After failing to capture Jefferson City, Price continued westward toward Kansas mostly seeking new recruits and supplies while escaping out of Missouri. The pursuing Union forces coming from the east were let by Maj Gen Alfred Pleasanton, a former cavalry commander of the Army of the Potomac. He was leading a force of 9000 men, hoping to trap the Confederates between his and Curtis’ Union troops. Price was leading a force of around 12,000 Confederates with 1/3 being unarmed. A portion of Curtis’ forces engaged the Confederates at Independence Mo on October 21st in an attempt to slow them down while Pleasanton’s troops from the east caught up.
The next day the Confederates attacked again in an attempt to open a passageway for the captured wagons to pass through. This pushed Curtis’s men northward toward Westport Mo with most of his green troops and militia falling back in disorder. While this battle was going on, Pleasanton’s forces caught up with the Confederate rear guard and fighting began there in mid-afternoon and lasted until nightfall. Both armies were now dug in outside Westport; Curtis to the north and Price to the south.
While Curtis was leaning toward retreating to Kansas City, he agreed to stay and fight the next day. At dawn on October 23rd the Curtis’ troops attacked with fierce fighting all along the line including concentrated cannon fire. Price’s men started to push the Union forces back into Westport. However hearing Pleasanton’s troops also attacking on the right, Curtis became emboldened and decided to lead his counterattack himself.

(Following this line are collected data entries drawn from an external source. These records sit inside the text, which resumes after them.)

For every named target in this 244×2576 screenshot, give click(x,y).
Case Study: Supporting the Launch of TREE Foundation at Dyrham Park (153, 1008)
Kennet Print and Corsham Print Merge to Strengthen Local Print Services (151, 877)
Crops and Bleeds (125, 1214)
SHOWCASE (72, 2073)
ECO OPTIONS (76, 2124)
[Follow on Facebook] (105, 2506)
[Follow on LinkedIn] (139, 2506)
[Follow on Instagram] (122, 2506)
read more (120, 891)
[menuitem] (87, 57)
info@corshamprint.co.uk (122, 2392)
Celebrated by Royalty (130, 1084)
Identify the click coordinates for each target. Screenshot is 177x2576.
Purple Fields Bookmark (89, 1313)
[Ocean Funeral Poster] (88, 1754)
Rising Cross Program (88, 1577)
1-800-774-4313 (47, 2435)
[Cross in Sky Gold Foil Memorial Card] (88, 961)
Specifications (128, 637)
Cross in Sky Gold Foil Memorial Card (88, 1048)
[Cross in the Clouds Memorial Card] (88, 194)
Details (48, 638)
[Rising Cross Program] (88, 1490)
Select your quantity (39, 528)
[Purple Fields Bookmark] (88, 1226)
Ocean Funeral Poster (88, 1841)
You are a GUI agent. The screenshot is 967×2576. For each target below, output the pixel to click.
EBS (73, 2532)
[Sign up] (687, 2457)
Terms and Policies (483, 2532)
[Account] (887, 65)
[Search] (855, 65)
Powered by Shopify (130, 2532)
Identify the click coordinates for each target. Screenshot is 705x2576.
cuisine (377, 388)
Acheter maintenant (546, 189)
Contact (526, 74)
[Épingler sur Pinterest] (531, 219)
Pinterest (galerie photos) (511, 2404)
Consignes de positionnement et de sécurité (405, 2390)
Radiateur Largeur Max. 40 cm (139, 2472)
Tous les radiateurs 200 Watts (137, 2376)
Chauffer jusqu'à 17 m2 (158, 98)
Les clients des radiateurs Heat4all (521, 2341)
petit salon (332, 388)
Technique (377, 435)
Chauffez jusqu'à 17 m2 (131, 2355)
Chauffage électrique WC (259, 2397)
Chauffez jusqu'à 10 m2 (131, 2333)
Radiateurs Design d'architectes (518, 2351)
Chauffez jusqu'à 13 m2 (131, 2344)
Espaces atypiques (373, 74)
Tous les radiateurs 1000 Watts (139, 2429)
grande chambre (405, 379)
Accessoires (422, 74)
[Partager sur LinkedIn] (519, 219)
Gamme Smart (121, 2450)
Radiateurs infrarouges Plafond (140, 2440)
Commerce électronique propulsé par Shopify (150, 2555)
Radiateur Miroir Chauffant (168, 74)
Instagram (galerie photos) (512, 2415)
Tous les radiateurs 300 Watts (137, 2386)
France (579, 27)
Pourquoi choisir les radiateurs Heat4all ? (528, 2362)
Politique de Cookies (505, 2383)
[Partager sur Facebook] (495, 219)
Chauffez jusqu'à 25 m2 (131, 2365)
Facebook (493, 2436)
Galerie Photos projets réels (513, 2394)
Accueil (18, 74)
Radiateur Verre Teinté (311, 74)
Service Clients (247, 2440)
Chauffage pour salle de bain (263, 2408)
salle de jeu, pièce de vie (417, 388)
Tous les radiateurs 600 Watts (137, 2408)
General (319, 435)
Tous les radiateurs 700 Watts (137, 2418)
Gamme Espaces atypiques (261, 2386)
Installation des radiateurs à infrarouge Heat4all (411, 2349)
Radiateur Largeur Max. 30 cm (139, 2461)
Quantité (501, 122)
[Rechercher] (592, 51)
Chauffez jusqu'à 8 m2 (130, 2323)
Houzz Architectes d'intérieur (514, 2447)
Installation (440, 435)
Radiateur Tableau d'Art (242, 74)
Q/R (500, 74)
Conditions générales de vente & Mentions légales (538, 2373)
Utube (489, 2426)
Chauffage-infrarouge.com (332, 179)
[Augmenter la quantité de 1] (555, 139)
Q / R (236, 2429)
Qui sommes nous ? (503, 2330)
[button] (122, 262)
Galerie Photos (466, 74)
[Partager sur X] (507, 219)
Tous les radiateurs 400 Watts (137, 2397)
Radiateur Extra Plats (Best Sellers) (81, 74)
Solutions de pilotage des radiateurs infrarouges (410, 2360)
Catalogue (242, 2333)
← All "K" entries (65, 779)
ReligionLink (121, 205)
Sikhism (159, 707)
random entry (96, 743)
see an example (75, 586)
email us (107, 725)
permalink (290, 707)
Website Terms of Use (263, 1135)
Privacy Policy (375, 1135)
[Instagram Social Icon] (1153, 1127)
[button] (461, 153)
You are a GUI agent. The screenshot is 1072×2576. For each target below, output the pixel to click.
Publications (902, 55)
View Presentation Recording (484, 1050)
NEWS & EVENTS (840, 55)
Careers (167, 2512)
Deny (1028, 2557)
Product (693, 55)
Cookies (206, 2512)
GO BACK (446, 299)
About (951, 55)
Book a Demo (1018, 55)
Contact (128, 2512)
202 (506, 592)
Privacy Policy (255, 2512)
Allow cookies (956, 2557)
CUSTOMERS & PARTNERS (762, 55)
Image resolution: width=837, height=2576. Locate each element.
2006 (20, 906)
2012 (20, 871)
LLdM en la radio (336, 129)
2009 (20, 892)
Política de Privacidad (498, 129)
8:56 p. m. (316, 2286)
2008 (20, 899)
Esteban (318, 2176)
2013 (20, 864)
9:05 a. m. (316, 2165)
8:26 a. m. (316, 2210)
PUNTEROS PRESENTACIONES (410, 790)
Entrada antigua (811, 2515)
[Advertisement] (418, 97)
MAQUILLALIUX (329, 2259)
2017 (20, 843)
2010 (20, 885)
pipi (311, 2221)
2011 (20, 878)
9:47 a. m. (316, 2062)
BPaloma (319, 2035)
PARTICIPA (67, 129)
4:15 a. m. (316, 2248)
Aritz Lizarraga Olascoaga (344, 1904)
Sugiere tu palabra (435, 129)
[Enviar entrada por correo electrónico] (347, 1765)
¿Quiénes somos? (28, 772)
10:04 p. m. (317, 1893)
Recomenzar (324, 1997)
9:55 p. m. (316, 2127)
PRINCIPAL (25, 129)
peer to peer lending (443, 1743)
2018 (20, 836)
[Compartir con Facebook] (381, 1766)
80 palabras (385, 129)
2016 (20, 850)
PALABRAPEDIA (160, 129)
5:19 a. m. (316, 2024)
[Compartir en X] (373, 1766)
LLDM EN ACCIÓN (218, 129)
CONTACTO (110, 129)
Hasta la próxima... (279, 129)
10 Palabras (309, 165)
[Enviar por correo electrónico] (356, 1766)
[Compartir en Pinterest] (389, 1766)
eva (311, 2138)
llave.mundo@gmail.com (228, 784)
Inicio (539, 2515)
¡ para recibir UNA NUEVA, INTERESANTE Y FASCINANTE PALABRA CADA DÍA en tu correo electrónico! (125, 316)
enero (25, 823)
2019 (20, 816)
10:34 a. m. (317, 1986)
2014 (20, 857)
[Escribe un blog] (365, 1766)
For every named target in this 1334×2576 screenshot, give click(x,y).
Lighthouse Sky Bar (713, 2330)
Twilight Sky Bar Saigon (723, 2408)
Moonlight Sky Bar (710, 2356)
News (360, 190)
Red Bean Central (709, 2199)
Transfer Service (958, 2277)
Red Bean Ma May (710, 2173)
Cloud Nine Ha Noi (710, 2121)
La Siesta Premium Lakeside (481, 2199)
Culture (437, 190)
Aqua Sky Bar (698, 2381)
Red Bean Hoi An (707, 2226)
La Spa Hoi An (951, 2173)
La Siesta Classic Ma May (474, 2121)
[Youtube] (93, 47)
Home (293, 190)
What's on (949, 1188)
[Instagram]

Some of his eager Kansas troops jumped the gun and attacked prematurely, breaking through the Confederate lines before being outflanked and pushed back again.
A local farmer provided information on an unknown road to flank the Confederates which Curtis gladly followed while ordering the rest of his army to advance at the same time. Back and forth attacks ensued mostly by cavalry in severe conflict. By noon, the Confederate line began to waiver and Curtis was about to launch his final crushing attack. However finding out that Price had ordered a large portion of his troops confronting Curtis to move east to help push back Pleasanton who was also moving forward in victory, Curtis ordered artillery battalions to break up the Confederate forces moving toward Pleasanton.
Now outnumbered more than 2 to 1, Price’s Confederates fought hard while slowly giving ground to Pleasanton’s troopers. They were now literally surrounded by Union troops and pulled back to reconcentrate around their captured wagons. They had been defeated.
As the Confederates began their retreat the following morning, both Curtis and Pleasanton decided it would be best to destroy Price’s remaining army rather than letting it escape. Price’s men may have made good their escape were it not for the captured wagon train which slowed their retreat immeasurably. Price and his men did cross over into Kansas and for a while thought they could successfully attack Ft Scott and capture their military supplies. However Pleasanton and Curtis kept up their pursuit and engaged Price’s Confederate cavalry and decimated it, capturing 1000 prisoners.
Price now finally accepted the fact that he could not escape WITH the captured wagons so he ordered them burned. His command reverted back to mounted infantry, and despite 12 more days of Union pursuit, he made good his escape with about 5000 men.
The Battle of Westport had been the largest battle west of the Mississippi during the entire Civil War. Approximately 20, 000 Union troops engaged 9000 Confederates and effectively kept Missouri in the Union for the remainder of the war.